#### [Exercise objective]
Only the lines from the one with "Where should I" to the end of the listing below should be set down, exactly as written and without any pictures.

#### [Entries provided]
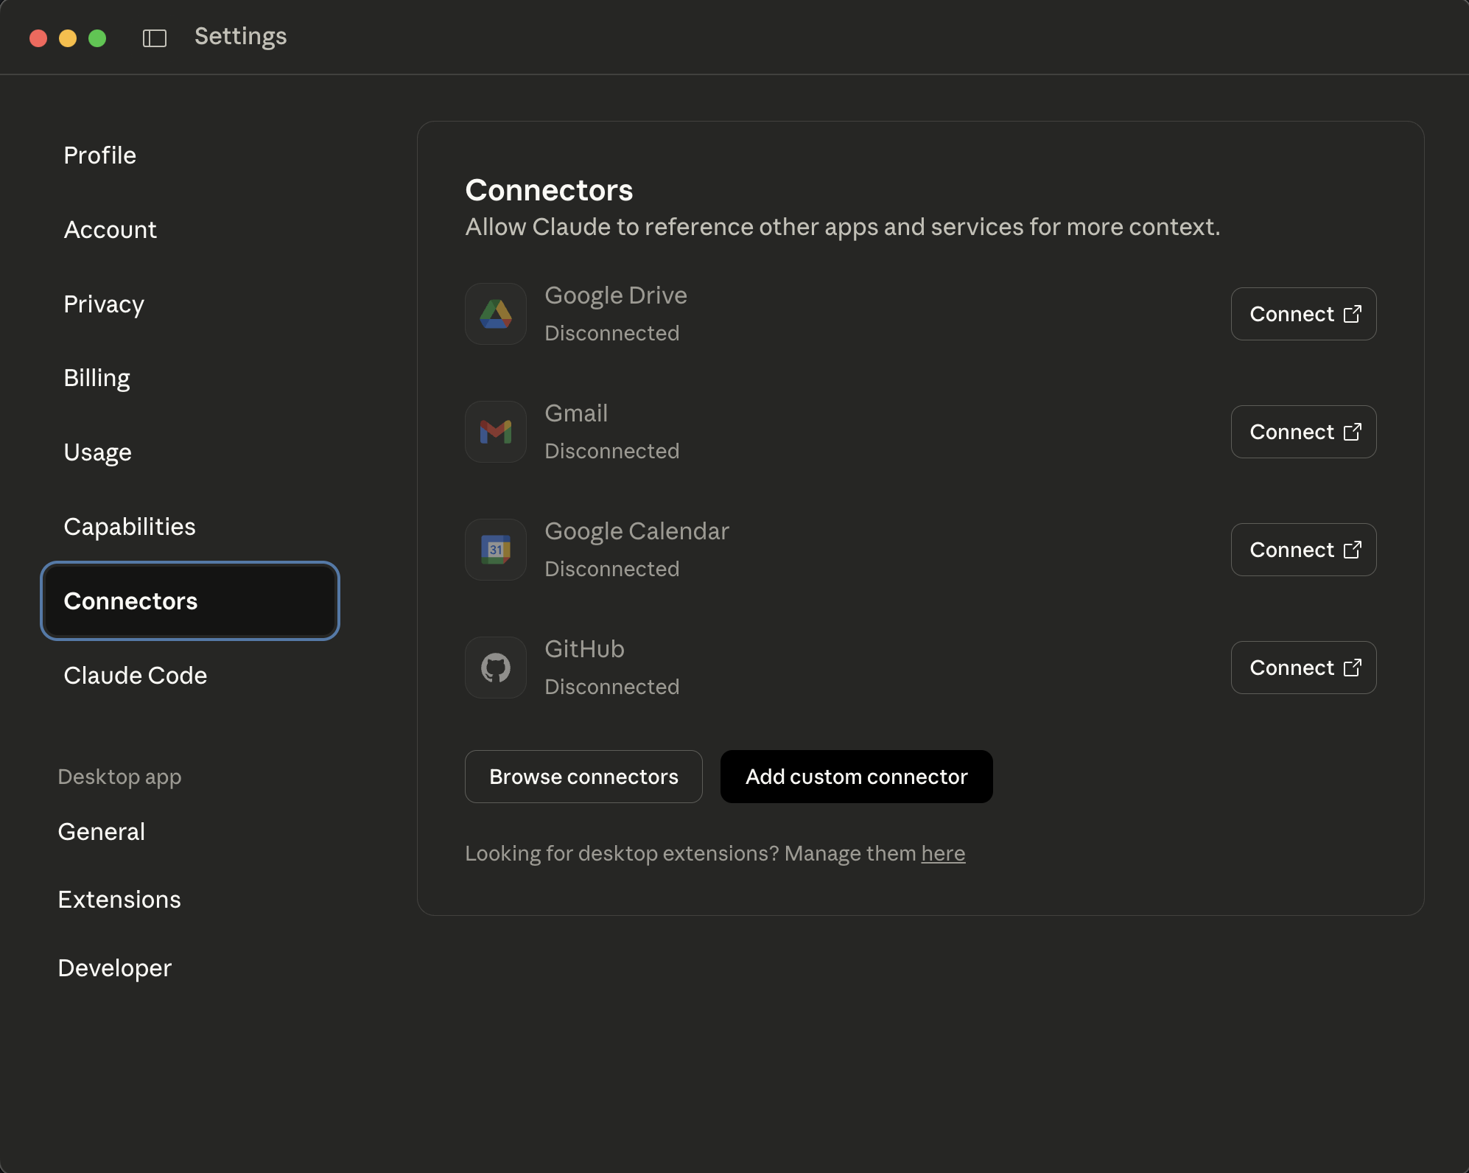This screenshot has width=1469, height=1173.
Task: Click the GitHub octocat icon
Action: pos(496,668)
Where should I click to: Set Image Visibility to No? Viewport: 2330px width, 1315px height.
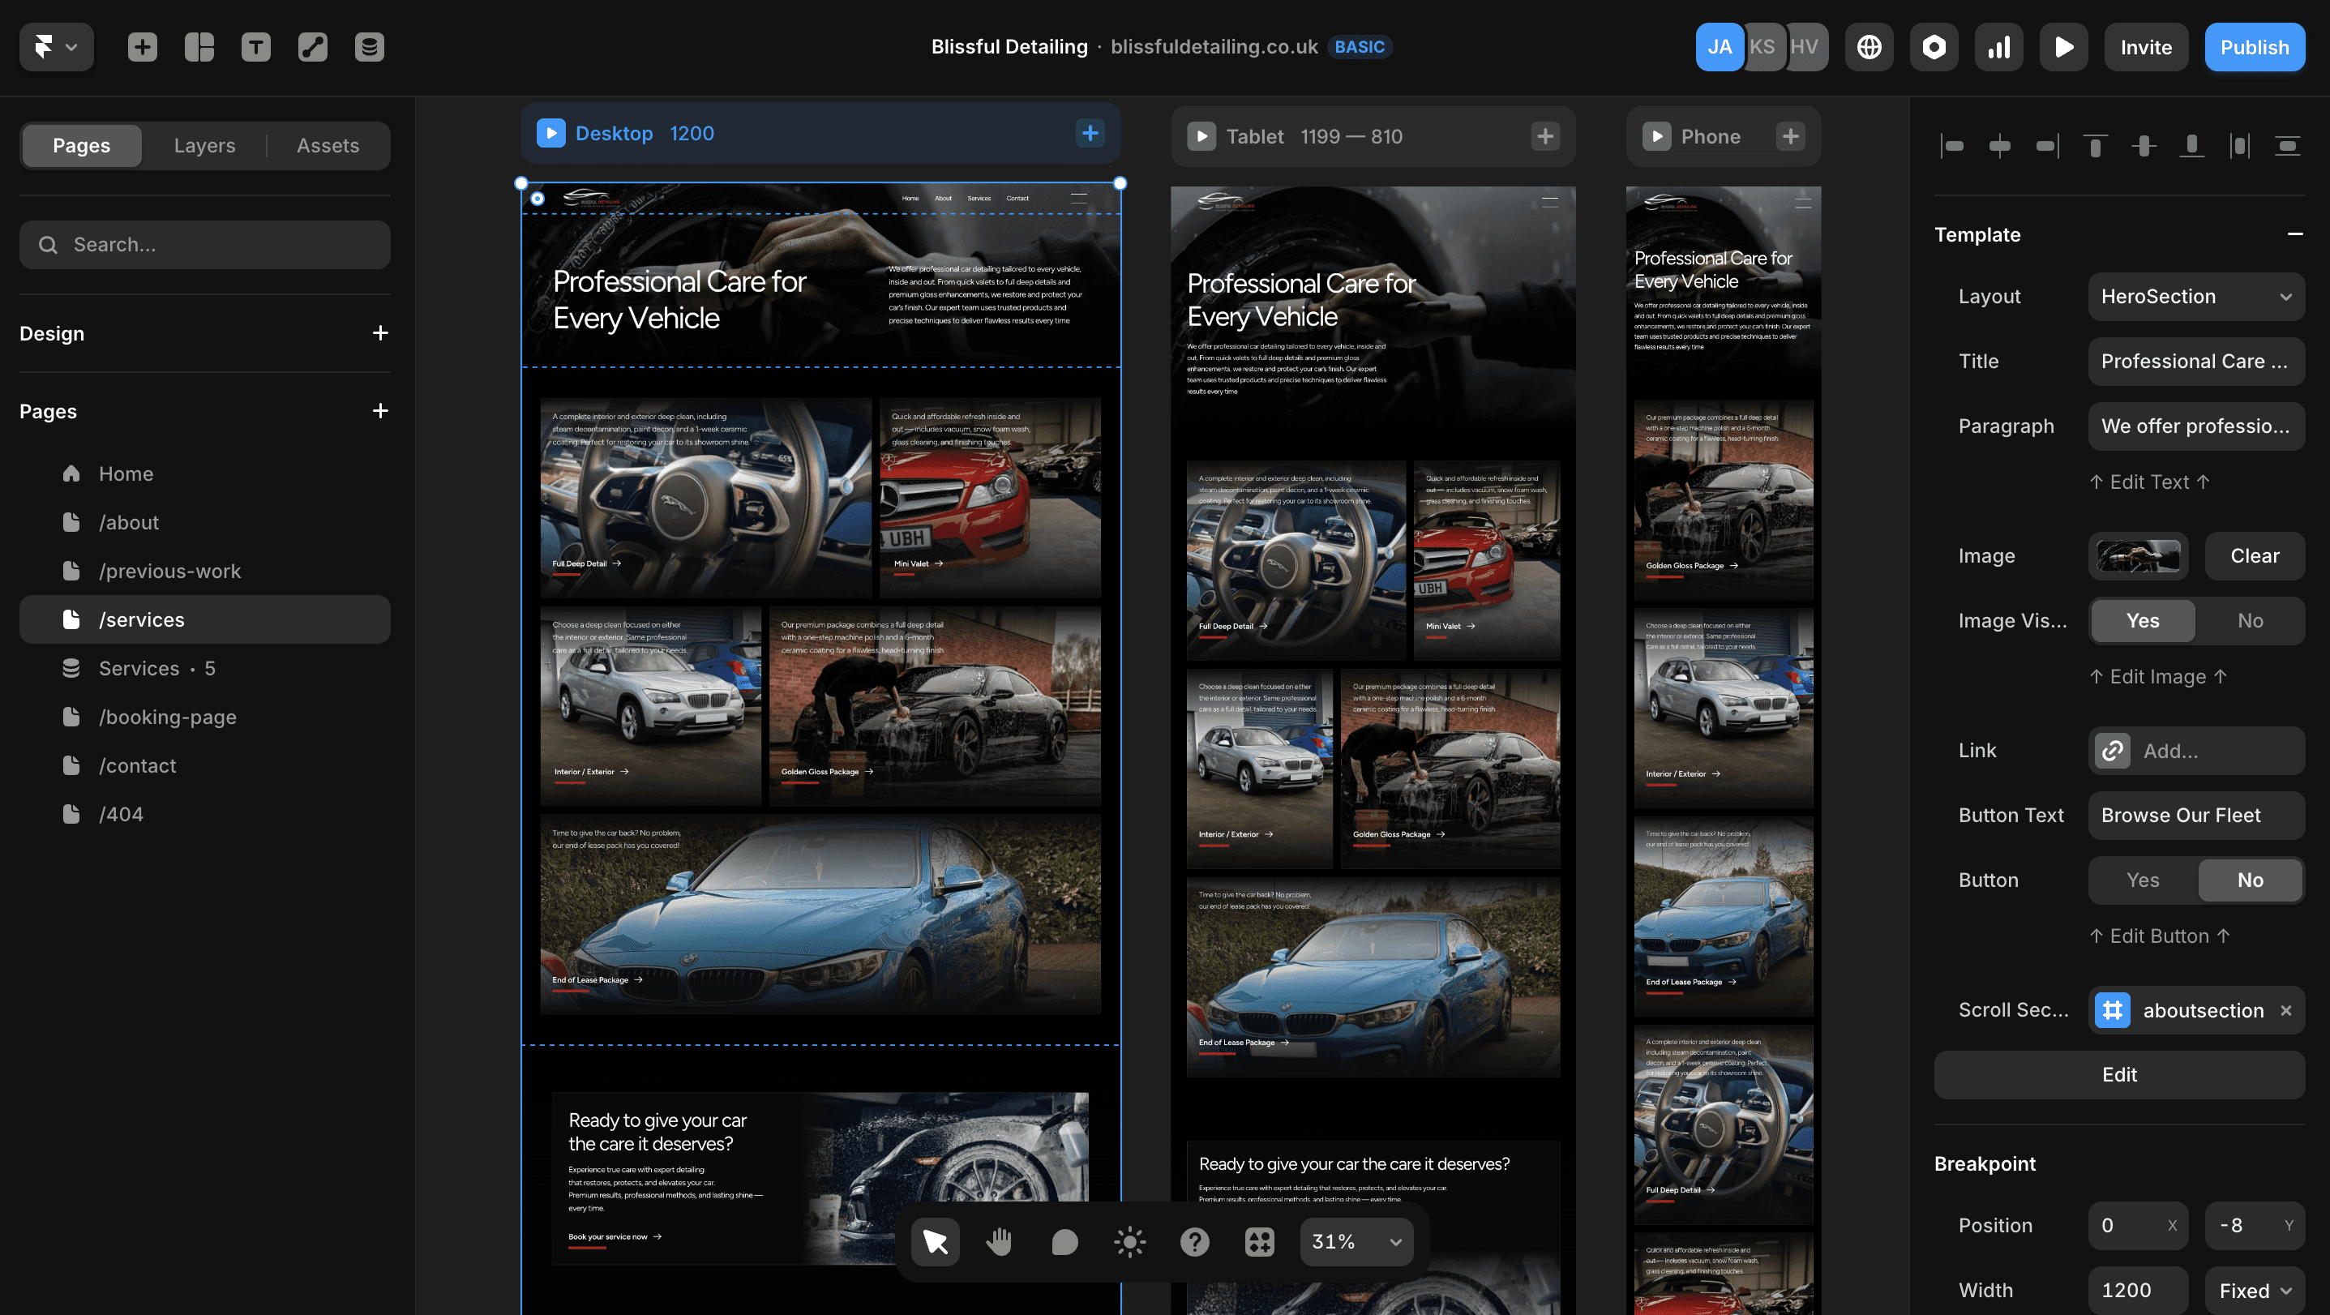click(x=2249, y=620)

#### [The answer]
Where should I click to: Set Image Visibility to No? Viewport: 2330px width, 1315px height.
click(x=2249, y=620)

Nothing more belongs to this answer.